# Task brief
Below is a set of records. Repeat all of them exactly.

Saved entries
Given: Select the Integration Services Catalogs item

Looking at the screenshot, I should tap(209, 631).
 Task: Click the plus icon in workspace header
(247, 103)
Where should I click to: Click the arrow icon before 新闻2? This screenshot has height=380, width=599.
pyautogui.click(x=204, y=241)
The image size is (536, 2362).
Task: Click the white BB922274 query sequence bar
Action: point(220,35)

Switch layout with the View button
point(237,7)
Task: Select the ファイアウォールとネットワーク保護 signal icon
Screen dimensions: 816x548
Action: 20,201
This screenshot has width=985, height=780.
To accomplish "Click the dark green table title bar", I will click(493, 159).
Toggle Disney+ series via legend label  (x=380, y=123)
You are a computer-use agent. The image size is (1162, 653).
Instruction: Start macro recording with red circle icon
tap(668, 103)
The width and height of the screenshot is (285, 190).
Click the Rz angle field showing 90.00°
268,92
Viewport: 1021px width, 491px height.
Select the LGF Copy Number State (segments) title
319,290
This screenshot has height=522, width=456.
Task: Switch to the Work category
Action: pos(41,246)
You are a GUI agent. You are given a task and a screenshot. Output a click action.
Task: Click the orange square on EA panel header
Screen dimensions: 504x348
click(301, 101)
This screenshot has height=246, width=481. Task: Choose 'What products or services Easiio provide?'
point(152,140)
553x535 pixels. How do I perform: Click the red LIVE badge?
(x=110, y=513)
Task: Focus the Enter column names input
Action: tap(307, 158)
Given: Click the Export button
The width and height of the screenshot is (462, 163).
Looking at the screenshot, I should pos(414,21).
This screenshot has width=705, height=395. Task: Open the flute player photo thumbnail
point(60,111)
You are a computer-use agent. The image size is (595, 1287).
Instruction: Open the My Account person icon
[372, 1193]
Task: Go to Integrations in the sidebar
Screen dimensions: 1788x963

# Expected answer
Given: Select the Integration Services Catalogs item

Looking at the screenshot, I should tap(209, 631).
 Task: Click the plus icon in workspace header
(247, 103)
Where should I click to: Click the arrow icon before 新闻2? This screenshot has height=380, width=599.
pyautogui.click(x=204, y=241)
The image size is (536, 2362).
Task: Click the white BB922274 query sequence bar
Action: point(220,35)

Switch layout with the View button
point(237,7)
Task: Select the ファイアウォールとネットワーク保護 signal icon
Screen dimensions: 816x548
Action: 20,201
This screenshot has width=985, height=780.
To accomplish "Click the dark green table title bar", I will click(493, 159).
Toggle Disney+ series via legend label  (x=380, y=123)
You are a computer-use agent. The image size is (1162, 653).
Instruction: Start macro recording with red circle icon
tap(668, 103)
The width and height of the screenshot is (285, 190).
Click the Rz angle field showing 90.00°
268,92
Viewport: 1021px width, 491px height.
Select the LGF Copy Number State (segments) title
319,290
This screenshot has height=522, width=456.
Task: Switch to the Work category
Action: pos(41,246)
You are a GUI agent. You are given a task and a screenshot. Output a click action.
Task: Click the orange square on EA panel header
Screen dimensions: 504x348
click(301, 101)
This screenshot has height=246, width=481. Task: Choose 'What products or services Easiio provide?'
point(152,140)
553x535 pixels. How do I perform: Click the red LIVE badge?
(x=110, y=513)
Task: Focus the Enter column names input
Action: tap(307, 158)
Given: Click the Export button
The width and height of the screenshot is (462, 163).
Looking at the screenshot, I should pos(414,21).
This screenshot has width=705, height=395. Task: Open the flute player photo thumbnail
point(60,111)
You are a computer-use agent. The image size is (595, 1287).
Instruction: Open the My Account person icon
[372, 1193]
Task: Go to Integrations in the sidebar
Screen dimensions: 1788x963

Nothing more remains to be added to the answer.